Version 4.3 of LibreOffice, the free and open source productivity suite developed by the Document Foundation and derived from the OpenOffice.org project, was released today. Aside from the usual array of bug fixes and new features designed to make it more cross-compatible with Microsoft Office, version 4.3 has features that give files from legacy Macintosh productivity software a new lease on life.
Most of the improvements around file handling in 4.3 involve better support for various aspects of the Office Open XML (OOXML) format used by Microsoft for its productivity software. LibreOffice users have often complained of opening Word 2010 or Word 2013 documents and finding that the formatting had been mangled or features like annotations hadn't survive being resaved in LibreOffice. Version 4.3 preserves many more of the attributes used in OOXML documents, such as style attributes for text and images.
Also new to this edition of LibreOffice is import support for document formats created by a slew of legacy Macintosh applications: BeagleWorks, ClarisWorks, Claris Resolve, GreatWorks, MacWorks, SuperPaint, and Wingz. Likewise, Microsoft Works spreadsheets and databases -- not just word processing documents -- can now also be imported into LibreOffice.
Another change, which might not directly affect many users but hints at how the refactoring of LibreOffice's code is reaching many legacy issues, involves the lengths of paragraphs. Previously, paragraphs in a LibreOffice document couldn't exceed 65,000 characters due to a bug in the underlying OpenOffice.org code that had persisted for over a decade and remained unclosed.

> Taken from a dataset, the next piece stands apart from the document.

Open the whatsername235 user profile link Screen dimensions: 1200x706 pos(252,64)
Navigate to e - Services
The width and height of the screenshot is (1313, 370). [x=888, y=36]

Other changes include comments that can now be "printed in the document margin, formatted in a better way, and imported and exported," according to the Document Foundation; better behaviors for spreadsheets; and support for animated 3D models in the Impress presentation app.
Michael Meeks, a member of the LibreOffice project, is a diligent documenter of the way code has been fixed, refactored, and improved across the lifetime of the project. With 4.3's release, Meeks posted a blog that detailed the status of many under-the-hood changes for the LibreOffice codebase, such as the use of unit tests or the automated refactoring of code using the Clang compiler.
Unlike OpenOffice, LibreOffice is released on a regular rolling schedule. The Document Foundation claims that "time based release trains have been shown to produce the best quality Free software," since it "enforces discipline in introducing fixes, gives predictability, and allows more regular releasing." The next major release -- 4.4 -- is due sometime in mid-October, and the 4.3 version will be end-of-lifed in May of next year.